The U.S. has cautioned that Iran may be reaching a point where it could build a nuclear weapon. The country’s president, Mahmoud Ahmadinejad, said “the negotiators can adopt any policy they want, but we won’t be harmed,” Agence France-Presse cited him as saying.

No ‘Snap Judgment’

“We’re not going to make a snap judgment on Thursday,” State Department spokesman Philip J. Crowley said yesterday of the Geneva gathering, at which Iran’s nuclear negotiator, Saeed Jalili, will meet with diplomats from the five permanent United Nations Security Council members -- the U.S., Russia, China, France and Britain -- plus Germany. Jalili said on state television today Iran would enter the talks with “good intentions.”

Javier Solana, the European Union’s foreign policy chief and a liaison to Iran, said more than one meeting will likely be necessary to reach agreement. “The goal is engagement, to seek assurances that Iran’s nuclear program has peaceful intentions,” Solana said in an interview in Goteborg, Sweden.

Last week, the U.S., France and Britain turned up the heat by jointly announcing that they had discovered the hidden enrichment site. That came a few days after Iran sent a letter to the International Atomic Energy Agency declaring its existence. Iranian President Mahmoud Ahmadinejad said the plant is 18 months from completion and was disclosed within proper time limits.

Technical Issue

Whether Iran is within its IAEA obligations is a technical issue, said Sick, who worked for Presidents Gerald Ford, Jimmy Carter and Ronald Reagan.

“They’ve been caught with their nuclear pants down,” Sick said. “They will come to Geneva red-faced, but not apologetic.”

White House spokesman Robert Gibbs said yesterday Iran must allow international inspectors “unfettered access” to its facilities.

Iran says its uranium enrichment is to produce fuel for nuclear power plants. The U.S. and EU countries, as well as Israel, say Iran is developing the capability to make a nuclear weapon should its leaders decide to take that step.

The main problem for the allies is that Ahmadinejad said last week Iran won’t discuss its atomic activities. “What business is it of theirs to tell us what we can do?” he told reporters in New York on Sept. 25.

It is unclear if the step that Iran has pledged to take -- allowing inspectors to visit the new facility -- would satisfy the U.S. And one Iranian official, lawmaker Mohammad Karami- Rad, said yesterday his country may withdraw from the nuclear Non-Proliferation Treaty if the Geneva talks fail.

China, Russia

China and Russia agreed to a statement issued Sept. 23 in New York urging Iran to demonstrate that its program isn’t intended for development of a weapon.

Russian President Dmitry Medvedev, who has expressed doubts about the value of sanctions, sent mixed messages on whether Russia would support new penalties. Last week he said sanctions would be appropriate “when all instruments have been used and failed.” After the disclosure of the nuclear-fuel facility, he called on Iran to cooperate in a probe, without mentioning the possibility of new punishments.

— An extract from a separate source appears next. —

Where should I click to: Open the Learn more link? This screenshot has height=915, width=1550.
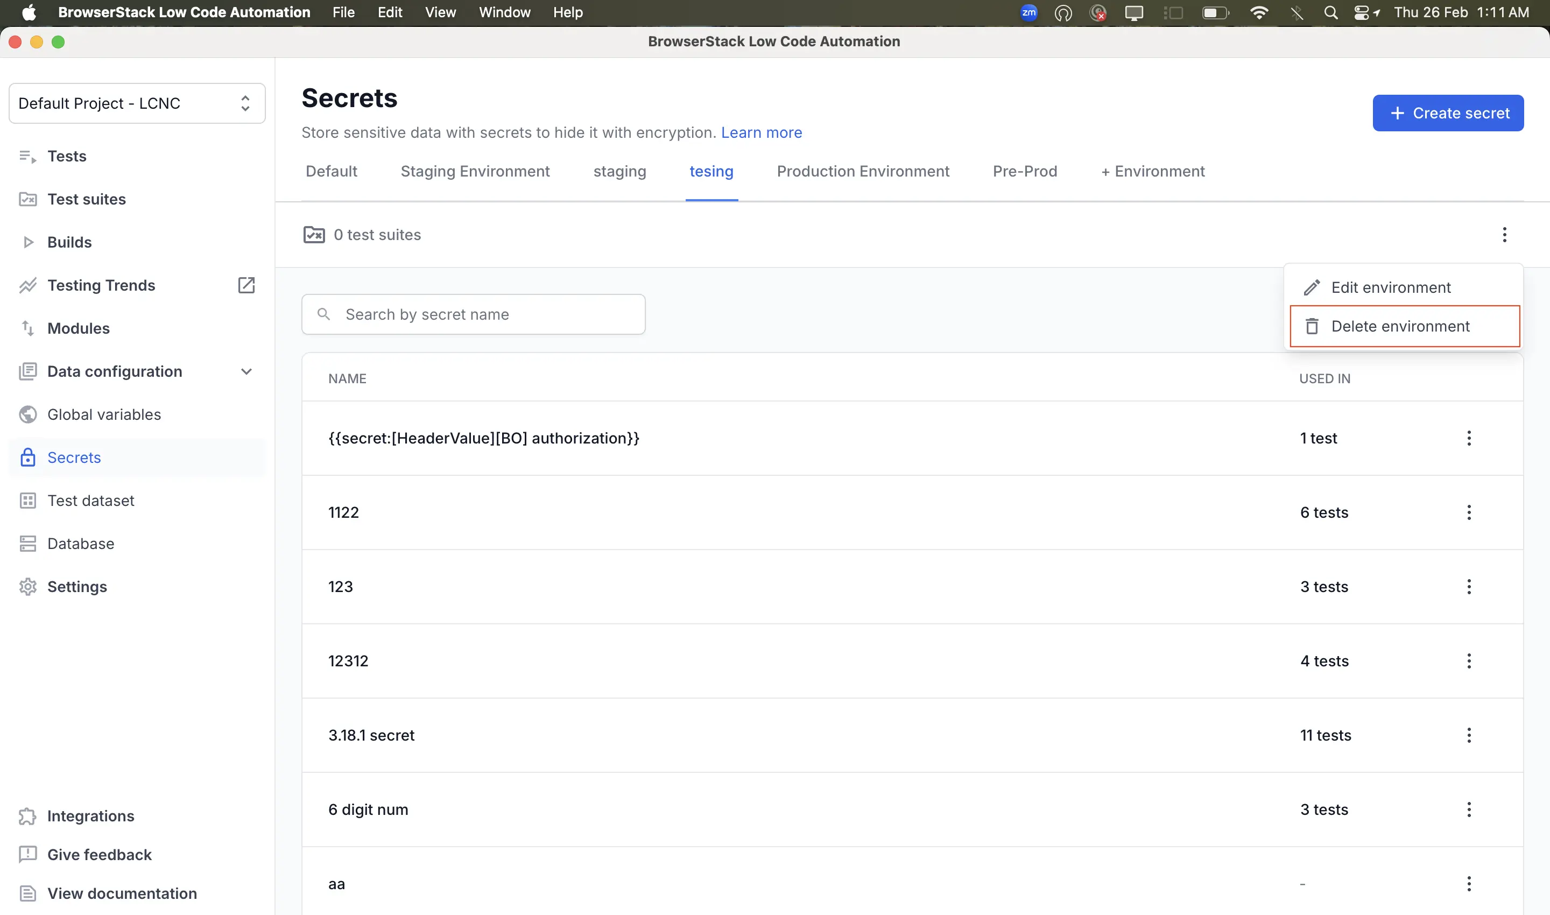pos(761,133)
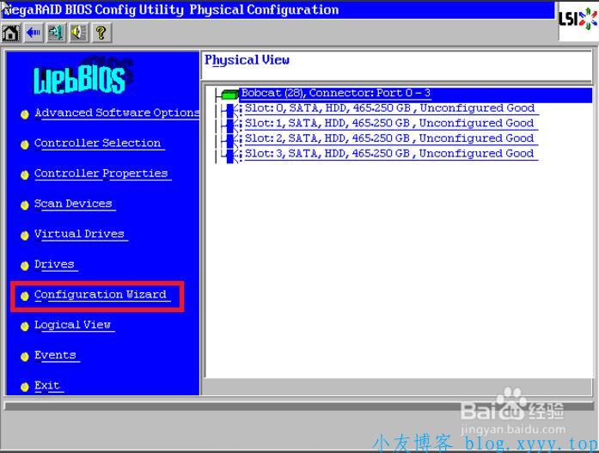Click the Exit door toolbar icon
Image resolution: width=599 pixels, height=453 pixels.
tap(56, 33)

China, which signed an agreement with Iran for the development of the South Azadegan oilfield Sept. 28, has been cool to new sanctions.

Equipment Ban

The Security Council has banned the sale of any equipment that could be used in Iran’s nuclear program. It has also imposed travel bans on certain individuals and trade restrictions on Iranian banks and companies involved in the program. The U.S. has its own set of sanctions which amount to a near trade embargo.

French President Nicolas Sarkozy said last week that Iran must change course or face tougher sanctions by December. These may include restrictions on banking and oil and gas technology, U.S. Defense Secretary Robert Gates said Sept. 27.

It remains unclear whether such measures, or pressure to choke off Iranian imports of refined fuel as favored by some U.S. lawmakers, would have any effect.

Iran, the world’s fourth-largest oil producer, relies on imports for at least a third of its domestic fuel consumption because of a lack of refinery capacity. It is turning to Venezuela and Asian suppliers to make up for any potential shortfall.